The nested dissection ordering tries to find a small grid that separates two similar-sized \( n \) dimensional grids, and returns the three partitions resulting from the separated grids and the separator. In our case this does indeed result in a nonzero structure as shown above because the stencil only ever looks at its immediate neighbors and no further. This partitioning strategy is called *nested* dissection because it is often applied recursively, but in this case I just do one level for illustration purposes.

Recall that the following Julia code crashes because of not enough memory:

```
nx=128
ny=128
nz=128
A=laplace3d(nx,ny,nz)
b=rand(nx*ny*nz)
F=lufact(A) # Crash here, out of memory!
x=F\b;
```

but now the following code works

```
nx=128
ny=128
nz=128
A=laplace3d(nx,ny,nz)
b=rand(nx*ny*nz)
ps=nested_dissection_partition(nx,ny,nz);
ooc_solver!(A,b,ps);
```

While I used the fact that I was on a simple grid-and-stencil based discretization of the Poisson equation to produce the partition, this is not strictly necessary. Every sparse matrix has an underlying graph structure, and here instead of using stencil and grid data to form separators for partitions we may use graph theory algorithms like min cut. Thus the ideas I showed here for one specific case can be applied in general as well, we just need good graph theory algorithms to achieve it. The first appearance of graph theory for solving sparse linear systems appears to have been in the 1979 paper Generalized Nested Dissection.

Here I hit a limitation on my compute node of being unable to solve the Poisson equation with `lufact`

after exceeding the problem size \( (Nx,Ny,Nz) = (128,128,128) \), because there was not enough memory to store the resulting fill-in. I showed how to use one level of nested dissection partitioning to uncover special nonzero structure which I then exploited for an out-of-core direct solver.

I am curious how out-of-core algorithms can increase the value of existing compute nodes without scaling them out. It is often accepted that the best way to solve larger problems is to scale out with more compute nodes with a distributed memory parallel implementation through MPI or something similar. But with the out-of-core solver approach we may instead employ fast temporary storage such as available with burst buffers and dramatically increase the problem size solvable by a single node. That is a positive take on this approach, but like many linear algebra algorithms there are tradeoffs which may reduce its value even in the presence of fast external storage.

I was able to do a direct solve for a larger problem than `lufact`

could do on its own, but the result was quite slow and has some tradeoffs that are worth mentioning.
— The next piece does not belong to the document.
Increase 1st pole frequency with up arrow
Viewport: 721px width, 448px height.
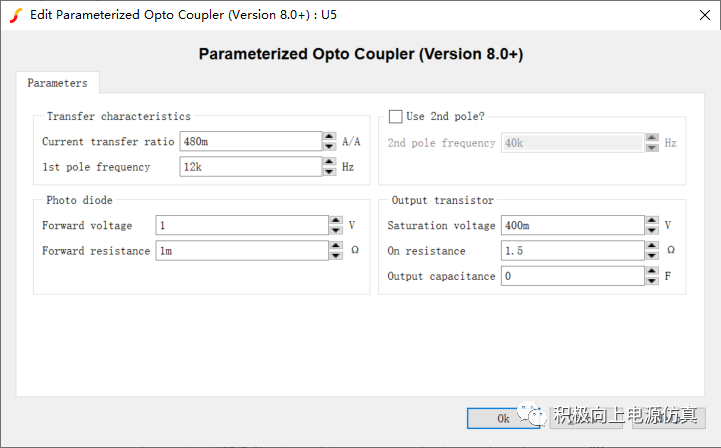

First of all I expected a good part of time would be spent in the disk I/O but this was not the case. Actually the vast majority of time is spent simply forming the Schur complement system. This is partially because Julia has not yet optimized sparse LU solves involving multiple RHS vectors yet (e.g. by parallelizing over columns), this appears to be a known issue that has not been resolved yet (see this GitHub issue ).
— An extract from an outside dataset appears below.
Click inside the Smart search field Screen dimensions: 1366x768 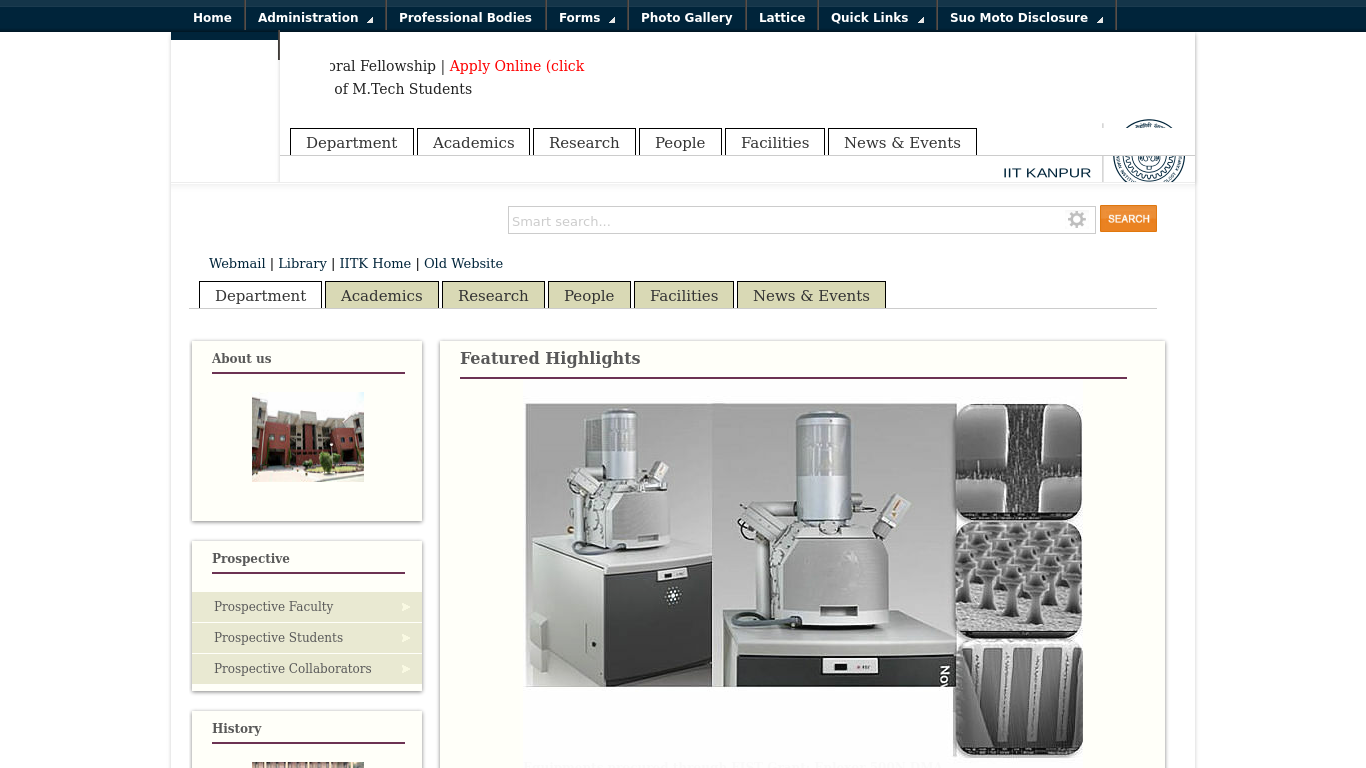click(780, 220)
Another limitation is that this will work up to a point, but once the problems get large enough it will become impossible to store the Schur complement system at all, because it is dense. Thus to push this procedure further into larger problem sizes we may need to look into compression techniques. One beautiful observation concerning this Schur complement system is that its off-diagonal blocks tend to be very low rank and this can be exploited to dramatically reduce the memory cost of storing it, see more details in this paper by Per-Gunnar Martinsson. I may explore this idea in a later blog post.